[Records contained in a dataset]
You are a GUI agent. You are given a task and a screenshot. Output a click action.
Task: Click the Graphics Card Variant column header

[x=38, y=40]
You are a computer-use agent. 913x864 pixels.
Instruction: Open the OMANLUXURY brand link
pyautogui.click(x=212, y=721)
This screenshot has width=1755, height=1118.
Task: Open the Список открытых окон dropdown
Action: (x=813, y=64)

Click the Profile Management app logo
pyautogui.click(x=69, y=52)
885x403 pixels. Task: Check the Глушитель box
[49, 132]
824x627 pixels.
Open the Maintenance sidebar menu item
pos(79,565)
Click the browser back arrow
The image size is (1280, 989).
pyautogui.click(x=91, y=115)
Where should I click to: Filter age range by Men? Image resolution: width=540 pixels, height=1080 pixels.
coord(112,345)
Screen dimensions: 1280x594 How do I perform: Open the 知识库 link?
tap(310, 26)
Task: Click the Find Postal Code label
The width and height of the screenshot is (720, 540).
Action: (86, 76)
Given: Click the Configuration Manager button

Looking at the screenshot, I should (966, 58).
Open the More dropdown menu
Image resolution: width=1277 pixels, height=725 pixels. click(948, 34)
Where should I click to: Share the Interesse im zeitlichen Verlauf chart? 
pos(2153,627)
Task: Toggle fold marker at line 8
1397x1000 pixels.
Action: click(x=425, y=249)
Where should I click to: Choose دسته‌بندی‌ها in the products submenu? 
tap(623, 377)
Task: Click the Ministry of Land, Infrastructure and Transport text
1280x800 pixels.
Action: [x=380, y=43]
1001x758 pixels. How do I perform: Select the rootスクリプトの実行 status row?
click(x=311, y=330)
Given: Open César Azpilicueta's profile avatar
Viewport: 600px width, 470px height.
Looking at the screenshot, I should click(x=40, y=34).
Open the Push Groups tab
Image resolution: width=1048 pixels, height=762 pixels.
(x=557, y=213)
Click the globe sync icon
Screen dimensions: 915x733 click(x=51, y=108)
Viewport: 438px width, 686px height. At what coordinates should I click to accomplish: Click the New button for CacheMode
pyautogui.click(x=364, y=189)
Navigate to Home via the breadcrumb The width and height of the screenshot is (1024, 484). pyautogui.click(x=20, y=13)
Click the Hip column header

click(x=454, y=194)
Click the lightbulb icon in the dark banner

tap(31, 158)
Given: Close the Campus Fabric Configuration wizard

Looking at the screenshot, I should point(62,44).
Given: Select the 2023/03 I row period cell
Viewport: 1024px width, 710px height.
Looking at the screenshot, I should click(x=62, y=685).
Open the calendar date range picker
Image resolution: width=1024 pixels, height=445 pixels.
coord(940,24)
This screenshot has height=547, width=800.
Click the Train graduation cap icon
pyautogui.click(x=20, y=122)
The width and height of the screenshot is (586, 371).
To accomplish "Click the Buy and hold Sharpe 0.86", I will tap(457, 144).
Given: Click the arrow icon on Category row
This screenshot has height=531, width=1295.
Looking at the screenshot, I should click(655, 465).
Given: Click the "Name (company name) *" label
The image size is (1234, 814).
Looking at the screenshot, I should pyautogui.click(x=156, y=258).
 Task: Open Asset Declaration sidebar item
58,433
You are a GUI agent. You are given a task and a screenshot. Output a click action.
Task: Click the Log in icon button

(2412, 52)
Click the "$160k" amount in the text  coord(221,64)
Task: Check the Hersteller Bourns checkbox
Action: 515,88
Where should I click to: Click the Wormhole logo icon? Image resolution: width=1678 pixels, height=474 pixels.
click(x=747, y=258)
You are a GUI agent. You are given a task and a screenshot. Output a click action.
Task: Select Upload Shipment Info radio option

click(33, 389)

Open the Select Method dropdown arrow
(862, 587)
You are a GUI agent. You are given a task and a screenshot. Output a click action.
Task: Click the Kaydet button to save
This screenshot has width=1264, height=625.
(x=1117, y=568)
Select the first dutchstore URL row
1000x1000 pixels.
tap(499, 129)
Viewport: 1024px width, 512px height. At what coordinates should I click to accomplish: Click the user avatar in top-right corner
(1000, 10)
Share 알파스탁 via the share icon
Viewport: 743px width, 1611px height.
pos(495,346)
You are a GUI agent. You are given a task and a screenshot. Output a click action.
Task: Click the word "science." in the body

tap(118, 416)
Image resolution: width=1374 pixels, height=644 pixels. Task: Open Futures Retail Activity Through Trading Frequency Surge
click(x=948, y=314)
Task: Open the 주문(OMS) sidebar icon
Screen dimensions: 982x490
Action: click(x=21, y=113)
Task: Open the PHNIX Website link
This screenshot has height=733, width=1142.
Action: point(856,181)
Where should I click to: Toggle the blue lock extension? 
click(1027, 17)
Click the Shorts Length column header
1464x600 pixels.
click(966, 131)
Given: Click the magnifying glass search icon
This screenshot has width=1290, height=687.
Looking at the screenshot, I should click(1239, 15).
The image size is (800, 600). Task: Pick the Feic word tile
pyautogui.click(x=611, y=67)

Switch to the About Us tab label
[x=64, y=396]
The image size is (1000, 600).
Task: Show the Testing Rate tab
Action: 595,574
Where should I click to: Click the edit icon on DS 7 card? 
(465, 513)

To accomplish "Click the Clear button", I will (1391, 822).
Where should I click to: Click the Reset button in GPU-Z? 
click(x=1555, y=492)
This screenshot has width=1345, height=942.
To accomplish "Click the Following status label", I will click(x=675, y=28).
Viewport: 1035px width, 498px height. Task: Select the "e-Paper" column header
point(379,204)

## ACTION ITEM
The records above should be repeated word for word.

## EXPECTED ANSWER
You are a GUI agent. You are given a task and a screenshot. Output a click action.
Task: Click the Graphics Card Variant column header

[x=38, y=40]
You are a computer-use agent. 913x864 pixels.
Instruction: Open the OMANLUXURY brand link
pyautogui.click(x=212, y=721)
This screenshot has width=1755, height=1118.
Task: Open the Список открытых окон dropdown
Action: (x=813, y=64)

Click the Profile Management app logo
pyautogui.click(x=69, y=52)
885x403 pixels. Task: Check the Глушитель box
[49, 132]
824x627 pixels.
Open the Maintenance sidebar menu item
pos(79,565)
Click the browser back arrow
The image size is (1280, 989).
pyautogui.click(x=91, y=115)
Where should I click to: Filter age range by Men? Image resolution: width=540 pixels, height=1080 pixels.
coord(112,345)
Screen dimensions: 1280x594 How do I perform: Open the 知识库 link?
tap(310, 26)
Task: Click the Find Postal Code label
The width and height of the screenshot is (720, 540).
Action: (86, 76)
Given: Click the Configuration Manager button

Looking at the screenshot, I should (966, 58).
Open the More dropdown menu
Image resolution: width=1277 pixels, height=725 pixels. click(948, 34)
Where should I click to: Share the Interesse im zeitlichen Verlauf chart? 
pos(2153,627)
Task: Toggle fold marker at line 8
1397x1000 pixels.
Action: click(x=425, y=249)
Where should I click to: Choose دسته‌بندی‌ها in the products submenu? 
tap(623, 377)
Task: Click the Ministry of Land, Infrastructure and Transport text
1280x800 pixels.
Action: [x=380, y=43]
1001x758 pixels. How do I perform: Select the rootスクリプトの実行 status row?
click(x=311, y=330)
Given: Open César Azpilicueta's profile avatar
Viewport: 600px width, 470px height.
Looking at the screenshot, I should click(x=40, y=34).
Open the Push Groups tab
Image resolution: width=1048 pixels, height=762 pixels.
(x=557, y=213)
Click the globe sync icon
Screen dimensions: 915x733 click(x=51, y=108)
Viewport: 438px width, 686px height. At what coordinates should I click to accomplish: Click the New button for CacheMode
pyautogui.click(x=364, y=189)
Navigate to Home via the breadcrumb The width and height of the screenshot is (1024, 484). pyautogui.click(x=20, y=13)
Click the Hip column header

click(x=454, y=194)
Click the lightbulb icon in the dark banner

tap(31, 158)
Given: Close the Campus Fabric Configuration wizard

Looking at the screenshot, I should point(62,44).
Given: Select the 2023/03 I row period cell
Viewport: 1024px width, 710px height.
Looking at the screenshot, I should click(x=62, y=685).
Open the calendar date range picker
Image resolution: width=1024 pixels, height=445 pixels.
coord(940,24)
This screenshot has height=547, width=800.
Click the Train graduation cap icon
pyautogui.click(x=20, y=122)
The width and height of the screenshot is (586, 371).
To accomplish "Click the Buy and hold Sharpe 0.86", I will tap(457, 144).
Given: Click the arrow icon on Category row
This screenshot has height=531, width=1295.
Looking at the screenshot, I should click(655, 465).
Given: Click the "Name (company name) *" label
The image size is (1234, 814).
Looking at the screenshot, I should pyautogui.click(x=156, y=258).
 Task: Open Asset Declaration sidebar item
58,433
You are a GUI agent. You are given a task and a screenshot. Output a click action.
Task: Click the Log in icon button

(2412, 52)
Click the "$160k" amount in the text  coord(221,64)
Task: Check the Hersteller Bourns checkbox
Action: 515,88
Where should I click to: Click the Wormhole logo icon? Image resolution: width=1678 pixels, height=474 pixels.
click(x=747, y=258)
You are a GUI agent. You are given a task and a screenshot. Output a click action.
Task: Select Upload Shipment Info radio option

click(33, 389)

Open the Select Method dropdown arrow
(862, 587)
You are a GUI agent. You are given a task and a screenshot. Output a click action.
Task: Click the Kaydet button to save
This screenshot has width=1264, height=625.
(x=1117, y=568)
Select the first dutchstore URL row
1000x1000 pixels.
tap(499, 129)
Viewport: 1024px width, 512px height. At what coordinates should I click to accomplish: Click the user avatar in top-right corner
(1000, 10)
Share 알파스탁 via the share icon
Viewport: 743px width, 1611px height.
pos(495,346)
You are a GUI agent. You are given a task and a screenshot. Output a click action.
Task: Click the word "science." in the body

tap(118, 416)
Image resolution: width=1374 pixels, height=644 pixels. Task: Open Futures Retail Activity Through Trading Frequency Surge
click(x=948, y=314)
Task: Open the 주문(OMS) sidebar icon
Screen dimensions: 982x490
Action: click(x=21, y=113)
Task: Open the PHNIX Website link
This screenshot has height=733, width=1142.
Action: point(856,181)
Where should I click to: Toggle the blue lock extension? 
click(1027, 17)
Click the Shorts Length column header
1464x600 pixels.
click(966, 131)
Given: Click the magnifying glass search icon
This screenshot has width=1290, height=687.
Looking at the screenshot, I should click(1239, 15).
The image size is (800, 600). Task: Pick the Feic word tile
pyautogui.click(x=611, y=67)

Switch to the About Us tab label
[x=64, y=396]
The image size is (1000, 600).
Task: Show the Testing Rate tab
Action: 595,574
Where should I click to: Click the edit icon on DS 7 card? 
(465, 513)

To accomplish "Click the Clear button", I will (1391, 822).
Where should I click to: Click the Reset button in GPU-Z? 
click(x=1555, y=492)
This screenshot has width=1345, height=942.
To accomplish "Click the Following status label", I will click(x=675, y=28).
Viewport: 1035px width, 498px height. Task: Select the "e-Paper" column header
point(379,204)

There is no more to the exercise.